Document passage:
====
# making 1 gallon skeeter pee



## ninjamonkey

I could not find anyone else who did this, so I am starting one tonight and logging for others.
I dissolved 3 1/4 cup sugar in brita filtered water and added 1/2 cup realemon. Starting gravity 1.070. Letting it sit 24hrs. Tomorrow I'm adding 1 cup realemon and 1118 yeast. (Im only rehydrating yeast and pitching) When gravity hits 1.050 will add 1 cup realemon then airlock and ferment dry. No nutrient or energizer. I will keep this updated as it progresses.


----------



## SpoiledRotten

Ninjamonkey, why the small batch? You'll drink that in one sitting.  It's easy to make and remember that it takes just as long to make a half gallon as it does to make a 6 gallon batch. Good luck with your project and let us know how it turns out.


----------



## cohenhouse77

Someone gave me that advise and now I make 6 gallons of everything but am lacking in carboys so I am using 3 quart wine bottles until I can build my arsenal of carboys. To save room in my glass, I made 5 gallons of SP and racked into a 5 gallon bucket secondary to save room since it won't be in there long. It seems to be turning out great.


----------



## ninjamonkey

Well I'm just starting out in brewing and wanted to make and try multiple things before I get more in depth with recipes. I'm doing hard cider, mead, red grape wine, and skeeter pee. Once I pick my favorite I will get a 5 gallon carboy.
====
Directions:
**1)** In the skeeter pee thread, what starting gravity did ninjamonkey record?
**2)** Proceed with the skeeter pee thread, writing on from its last post.
The listing that comes after this point has no connection to the skeeter pee thread.

Information shown:
====
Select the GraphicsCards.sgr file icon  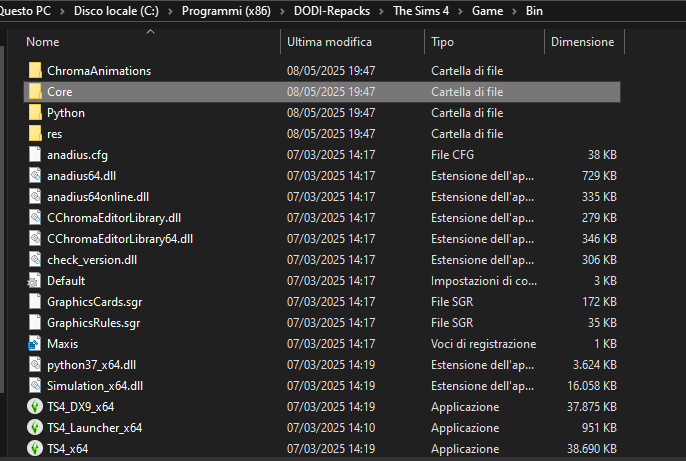(35, 301)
====
Task answers:
**1)** 1.070

**2)**
So tonight I added the 1 cup realemon, hydrated and pitched the1118, and decided to add 1/2 tsp nutrient and 1/4 tsp energizer. In two days I will check gravity


----------



## cohenhouse77

That makes sense to me, but I figure if I'm gonna try something, I might as well have 5 gallons to try....


----------



## Arne

Yep, I started with the gallons too. Soon figured out that it didn't last very long. But, I had a couple of gallon jugs and no 5 gal. carboys. Then the wine gremlins attacked. They can clean out your wine in nuthin flat. Have a wonderful gallon of wine sitting and next time you go to look at it, where did it go?? Wine gremlins, ya gotta love em. Arne.


----------



## ninjamonkey

Tonight its bubbling like crazy


----------



## ninjamonkey

Not sure if u can see the bubbles but theres tons. No slurry just rehydrated and pitched.


----------



## ninjamonkey

Tested today and got 1.050. So I added last cup of realemon, 1/2 tsp nutrient, and 1/4 tsp energizer. Looks awesome and everything is on schedual. I will now let it ferment dry. Will let you know when this happens.


----------



## ninjamonkey

So CO2 production dropped sharply today and tested tonight and got .992. After only five days reached the end of fermentation. I will cold crash in the fridge for a week, back sweeten, and bottle. I did taste it and it was tart with the alcohol bite. So there you go... one gallon of skeeter pee. Now I'm gonna get a five gallon carboy and make more lol!


----------



## arcticsid

I realize this an unconventional, and probably unauthorized way to check the SG, but try this!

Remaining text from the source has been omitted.